Transcriptional inhibition of TCDD-mediated induction of cytochrome P450 1A1 and alteration of protein expression in a zebrafish hepatic cell line following the administration of TCDD and Cd2

Abstract

We studied the effects of Cd²⁺ on TCDD-mediated induction of the cytochrome P450 1A1 (cyp1a1) gene using a zebrafish liver cell line (ZFL). Our results showed that Cd²⁺ inhibited the TCDD-mediated induction of the cyp1a1 protein, enzyme activity, and mRNA expression level.

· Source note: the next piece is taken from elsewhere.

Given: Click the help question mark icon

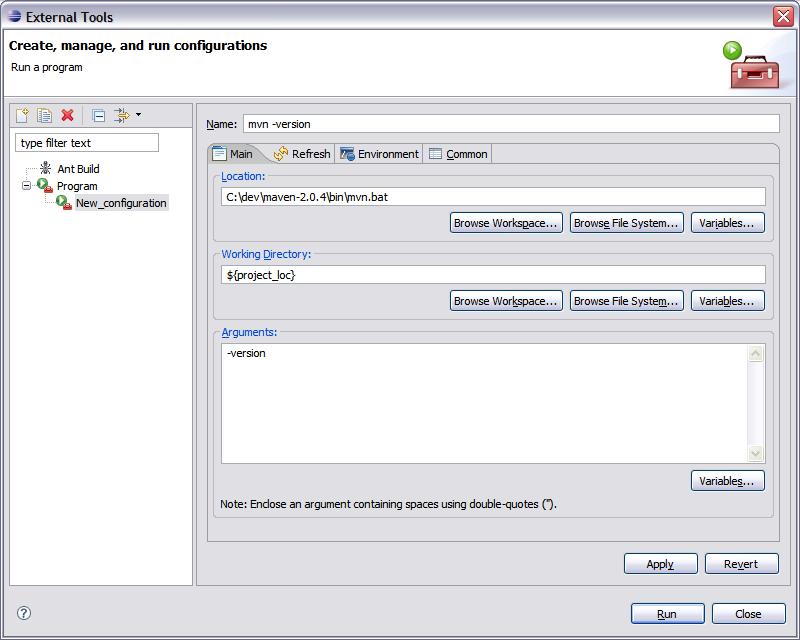Looking at the screenshot, I should [x=25, y=613].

Cd²⁺ also down-regulated levels of the aryl hydrocarbon receptor (ahr2) and the aryl hydrocarbon receptor nuclear translocator 2b (arnt2b) mRNAs. Compared with TCDD (3nM) treatment alone, co-treatment with Cd²⁺ (0-30μM) and TCDD (3nM) significantly inhibited the activity of the luciferase reporter gene constructs harboring the distal promoter region (P-2626/-2009) of CYP1A1 and the synthetic 3XRE gene promoter. This indicates that Cd²⁺ decreased the level of TCDD-induced cyp1a1 through transcriptional inhibition. Proteomic analysis was also used to evaluate the effect of Cd²⁺ on TCDD-altered protein expression in ZFL cells. The identified proteins are mainly enzymes of the glycolysis pathway and proteasomes, and have anti-oxidative and anti-stress effects.

Keywords: Aryl hydrocarbon receptor; Gene transcription; Proteomics.